REQUEST: Reproduce everything from the start of the data down to the line containing "center [69, 444].", leaving the pictures out.

- Opening Delimiter -

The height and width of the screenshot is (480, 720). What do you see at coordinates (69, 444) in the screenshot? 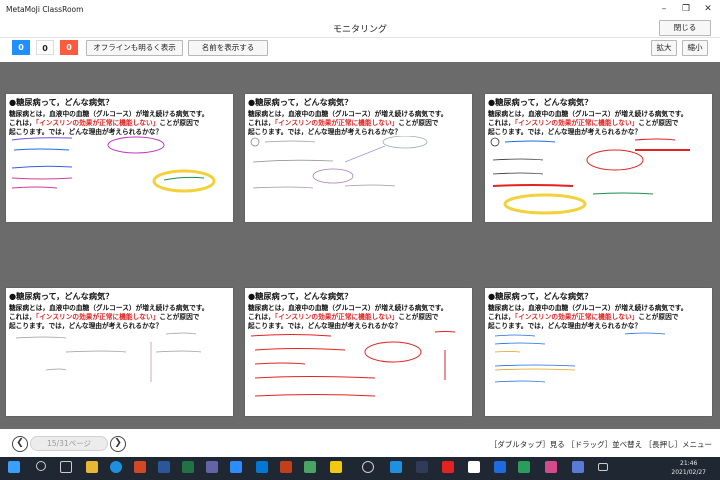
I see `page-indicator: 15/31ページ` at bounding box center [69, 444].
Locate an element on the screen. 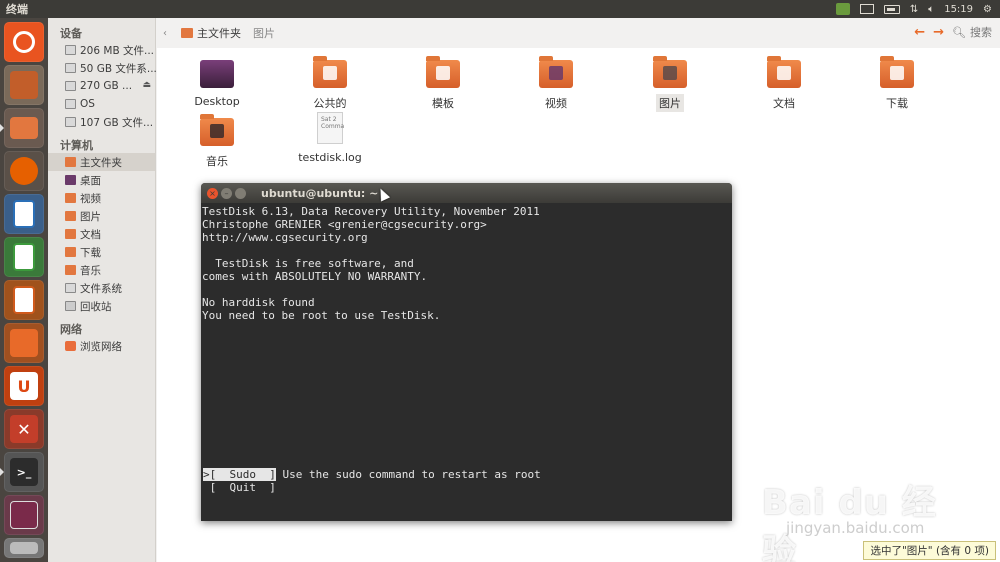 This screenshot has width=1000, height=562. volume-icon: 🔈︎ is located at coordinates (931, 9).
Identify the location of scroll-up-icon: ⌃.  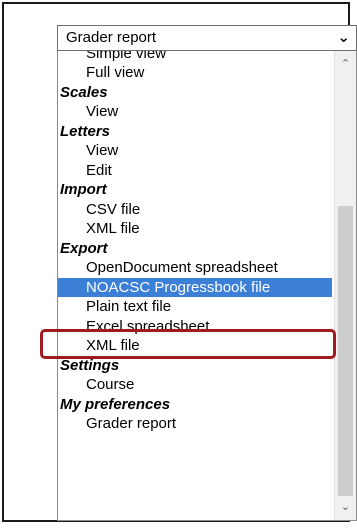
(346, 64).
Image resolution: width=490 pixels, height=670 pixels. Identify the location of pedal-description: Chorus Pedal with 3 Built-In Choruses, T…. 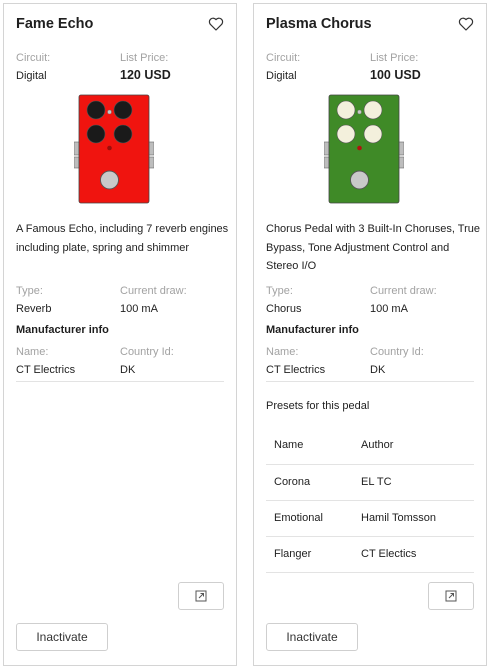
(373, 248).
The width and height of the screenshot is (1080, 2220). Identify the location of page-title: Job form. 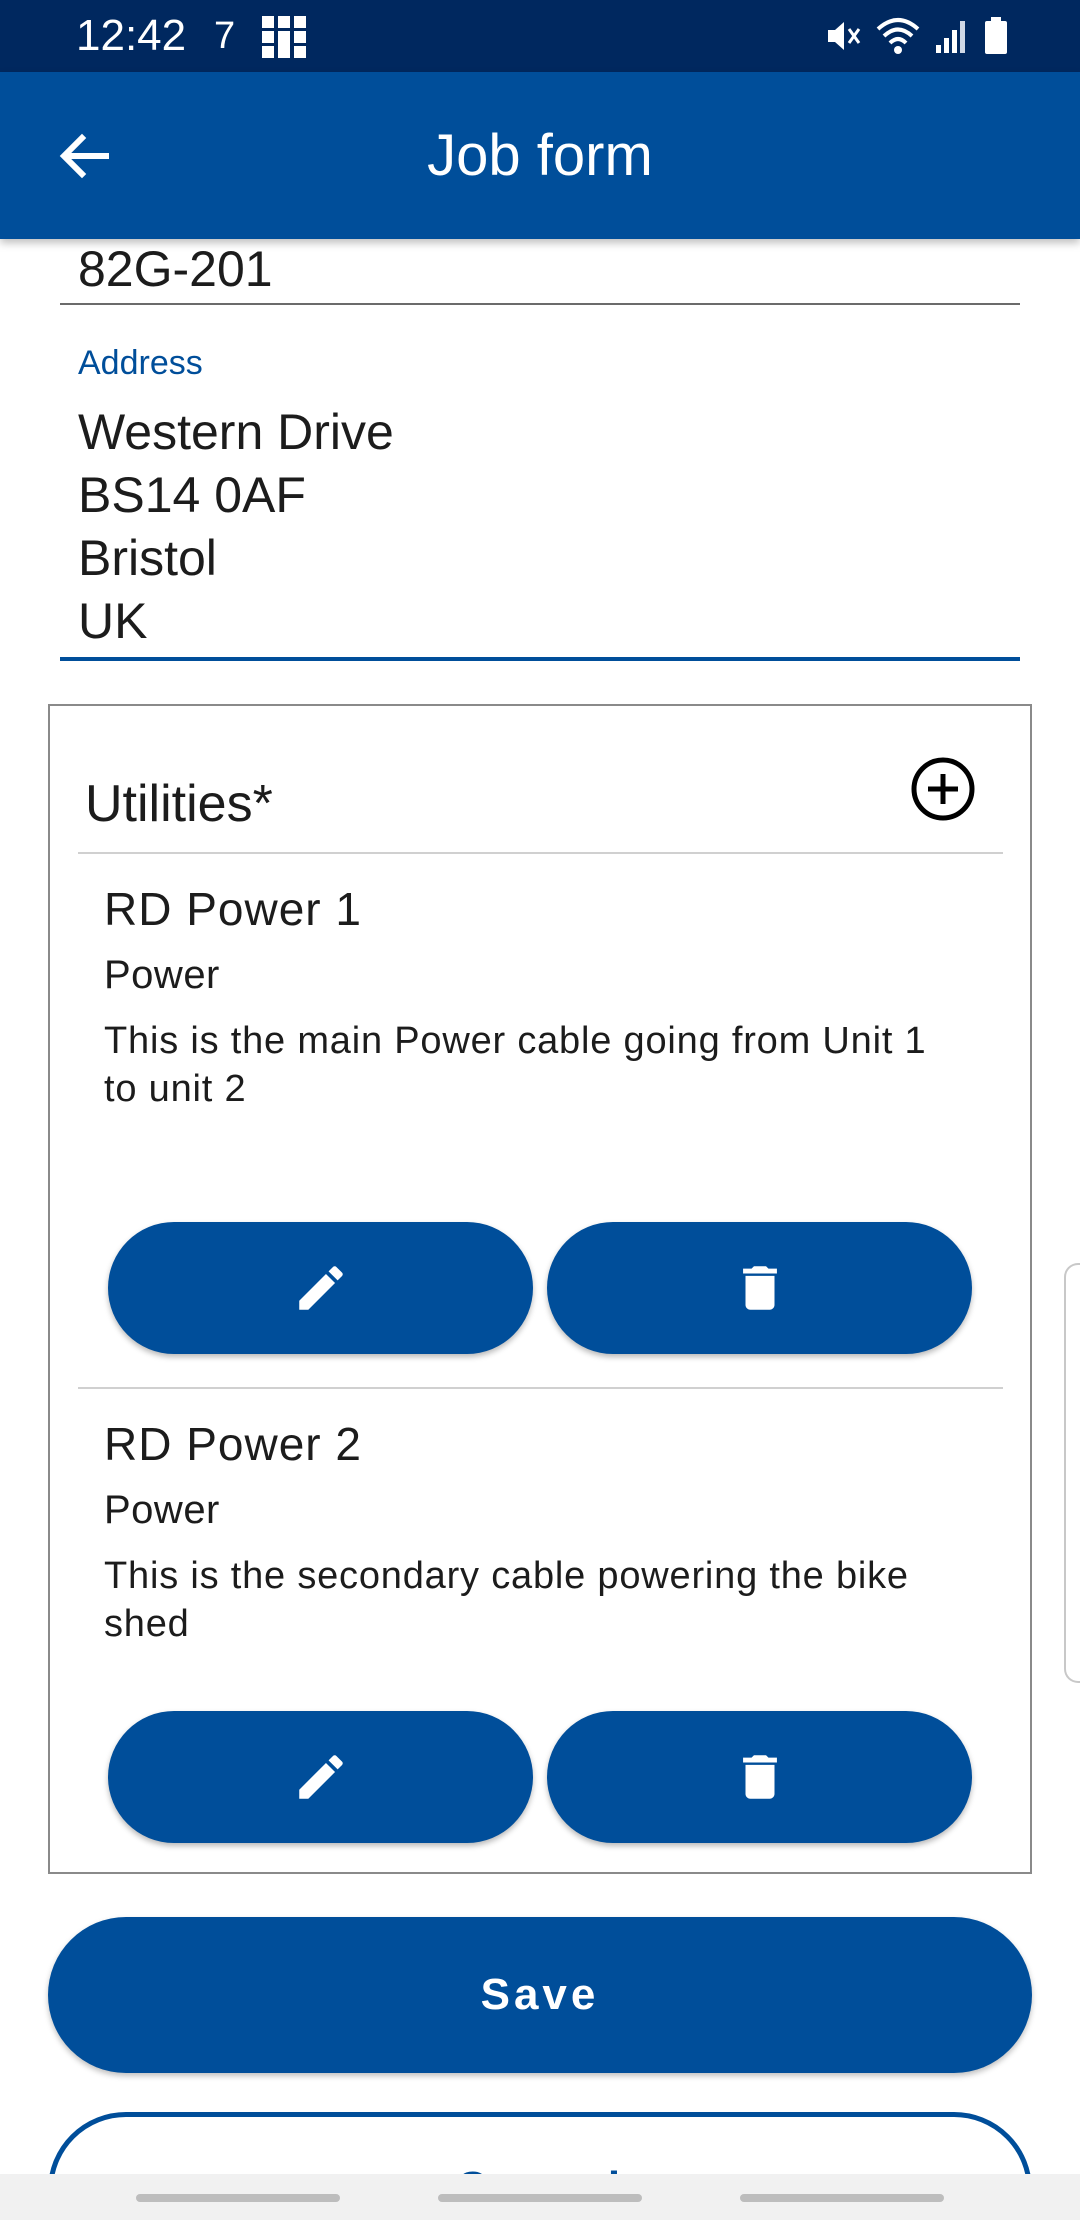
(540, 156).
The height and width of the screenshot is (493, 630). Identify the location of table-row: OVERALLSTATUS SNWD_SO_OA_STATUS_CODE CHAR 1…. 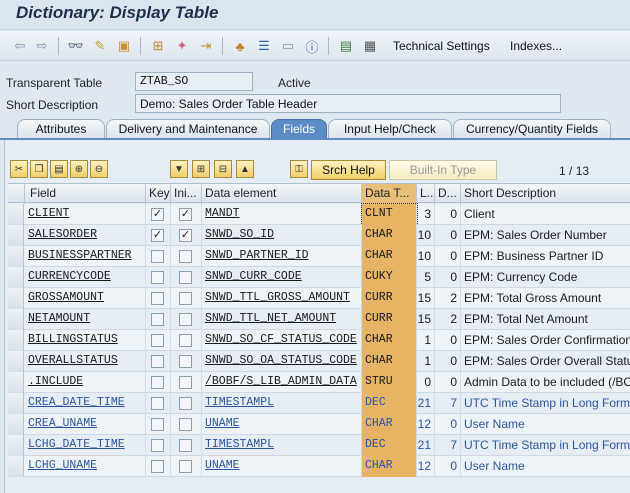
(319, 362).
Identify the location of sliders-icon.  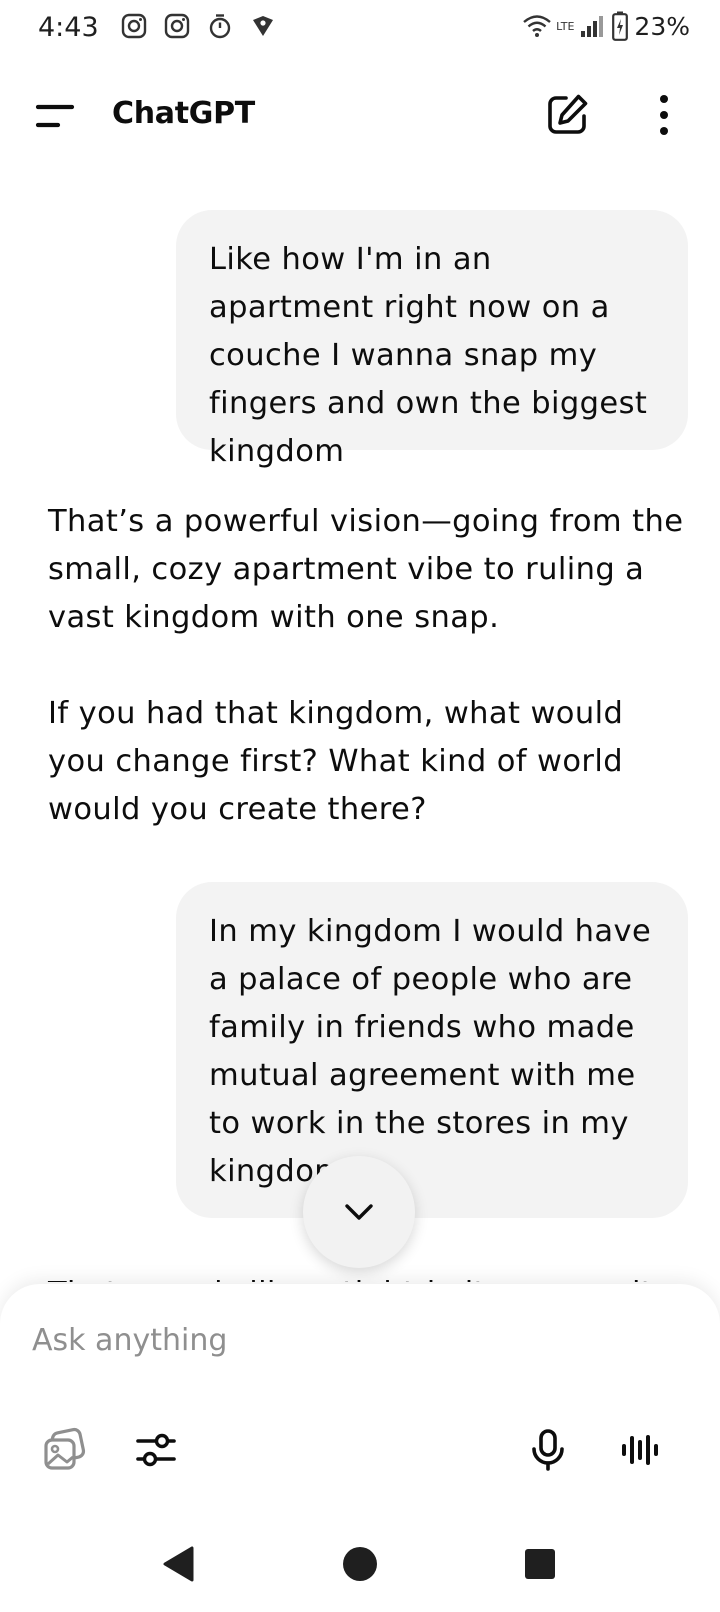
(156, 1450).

- Closing Delimiter -

WRITTEN SOLUTION:
The height and width of the screenshot is (480, 720). What do you see at coordinates (69, 444) in the screenshot? 
I see `page-indicator: 15/31ページ` at bounding box center [69, 444].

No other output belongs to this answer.